Similarly, when the last installment of the Harry Potter series came out last July, I was one of the first people standing in line outside Jarir bookstore the day it was released. I couldn't bear the thought of not being able to read the book as soon as it came out, and didn't even care that I was paying for the hardcover – and so more expensive – version.
Likewise, I can't wait for models of the e-book reader (already released in Japan, North America and Europe) to be released here so that I can do full justice to my reading obsession, even though I know I might not be able to afford one.
Though oddly eccentric, I'm not a special case. The iPhone hasn't even been released in Saudi Arabia and I have personally seen six different people equipped with it. Some shifty sources have told me I can buy the unlocked (and therefore hacked) version from ordinary electronic goods' stores for a whopping twenty-five hundred riyals and without a reliable warranty. It's the new ‘in' thing to have an iPhone, or still to be released ‘Storm' - Blackberry's version of the iPhone -, or even the HTC Touch Diamond, all of which instantly get you the icon status you desire.
It's the same thing for children with portable gaming consoles. You haven't remotely got a normal life if your parents haven't spent close to eight hundred riyals buying you the Sony PSP (Portable Playstation), with subsequent upgrades and installations worth a few hundred more.
There's been a great deal on this subject of ‘instant gratification' in the media recently, with Conservatives – particularly neo-Conservatives - from every field engaged in heaping criticism on our technology-savvy age.

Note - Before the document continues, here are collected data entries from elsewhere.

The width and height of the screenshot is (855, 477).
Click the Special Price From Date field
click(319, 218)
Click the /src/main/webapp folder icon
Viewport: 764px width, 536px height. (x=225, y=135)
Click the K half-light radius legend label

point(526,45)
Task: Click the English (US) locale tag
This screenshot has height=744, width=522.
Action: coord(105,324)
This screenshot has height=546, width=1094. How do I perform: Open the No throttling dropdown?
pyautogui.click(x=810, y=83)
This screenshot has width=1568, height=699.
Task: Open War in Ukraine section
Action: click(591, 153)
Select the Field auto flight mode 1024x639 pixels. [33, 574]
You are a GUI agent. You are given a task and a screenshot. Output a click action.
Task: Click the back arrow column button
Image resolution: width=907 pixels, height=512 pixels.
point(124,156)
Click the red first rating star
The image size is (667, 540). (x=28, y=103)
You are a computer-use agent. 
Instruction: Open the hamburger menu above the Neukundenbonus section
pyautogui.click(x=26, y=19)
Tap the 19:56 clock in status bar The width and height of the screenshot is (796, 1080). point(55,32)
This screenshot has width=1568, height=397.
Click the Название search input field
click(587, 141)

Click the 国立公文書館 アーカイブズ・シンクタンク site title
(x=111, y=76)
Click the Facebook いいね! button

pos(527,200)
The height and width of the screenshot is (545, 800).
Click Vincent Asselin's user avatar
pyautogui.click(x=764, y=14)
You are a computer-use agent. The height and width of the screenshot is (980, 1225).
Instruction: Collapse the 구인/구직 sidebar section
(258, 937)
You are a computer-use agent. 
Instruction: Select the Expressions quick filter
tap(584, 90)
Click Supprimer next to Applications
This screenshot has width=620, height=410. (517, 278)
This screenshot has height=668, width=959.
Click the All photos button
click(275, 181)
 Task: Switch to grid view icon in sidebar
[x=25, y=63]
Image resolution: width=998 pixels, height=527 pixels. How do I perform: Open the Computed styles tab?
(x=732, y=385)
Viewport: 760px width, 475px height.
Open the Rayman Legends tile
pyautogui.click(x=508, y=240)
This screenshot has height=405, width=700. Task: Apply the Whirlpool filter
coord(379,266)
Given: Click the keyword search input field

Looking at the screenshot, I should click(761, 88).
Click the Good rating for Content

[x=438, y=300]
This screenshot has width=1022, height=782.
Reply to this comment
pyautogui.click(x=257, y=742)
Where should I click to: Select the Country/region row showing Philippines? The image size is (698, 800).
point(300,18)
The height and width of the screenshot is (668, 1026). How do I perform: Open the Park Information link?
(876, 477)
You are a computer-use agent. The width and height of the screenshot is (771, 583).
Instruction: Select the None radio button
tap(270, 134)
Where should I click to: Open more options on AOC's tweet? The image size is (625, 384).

They even tout it as the prime reason why we're all suffering from the current global economic crisis.
Such people argue that it is our desire to be instantly gratified - to acquire what we want as soon as we want it – that has turned us into greedy, materialist consumers rather than the compassionate beings we used to be.
These enemies of the iPhone may have a point. We have been trying to buy happiness with money, and it hasn't been working. We have become impatient, intolerant, and often contemptible members of society. My generation of young adults specifically, is becoming a slave to technology and to this cult of instant gratification.
We don't just want the latest gadgets on the market, we need them. Our dependence on iPods, snazzy game consoles like the Xbox and the Nintendo Wii is making us live a decadent lifestyle that we have neither earned through years of saving and hard work, nor deserve.
All this forms part of a wider obsession with spending on lifestyles. Having the best technology is associated with having the best car, holidays, clothes and homes. Everything, in short, but not what really matters.
This surge in mindless spending has unfortunately been associated with a drastic fall in family values. Some parents today are attempting to raise their children by buying them such flashy gadgets rather than teaching them good morals and values.
As a child, I rarely got anything just by asking for it or demanding it. Not because I aspired to be the perfect saint-like child, but because I was taught to appreciate things more if I got them after waiting a long time, or by pleasing my parents by my behavior.
For that, my parents – and the majority of parents of my generation – put in a lot of effort into raising their children. They read stories to us on morals, taught us how to behave, told us to never demand things but to earn them and also made sure they spent time with us. I am certain there are many parents like that today as well, but our society is becoming increasingly plagued by parents who are doing a visibly dismal job in rearing their children.
The aisles of electronic stores have never been frequented as much by under-age users of technology as they are now. Children under the age of ten are lugging home state of the art gaming contraptions and more worryingly, mobile phones, and yet there are more depressed children than ever in our society.
The stories I hear from friends with children or those who teach children, are largely indicative of an anxious and emotionally unhealthy new generation.
It's not surprising then, that these same children do not know of any other way to achieve contentment and happiness but through materialistic instant gratification. Interestingly, this trend doesn't just pertain to technological products.
I have witnessed the release of three Harry Potter books during my time in the United Kingdom, and each time most families would buy a copy of the book for every child (and occasionally each parent!) just because nobody was willing to take turns to read the book!
A while ago, I was rather devastated to find a twelve-year-old girl I know buy the same phone as me. It wasn't just the fact that her phone was a birthday gift and that mine had almost cleared out my savings.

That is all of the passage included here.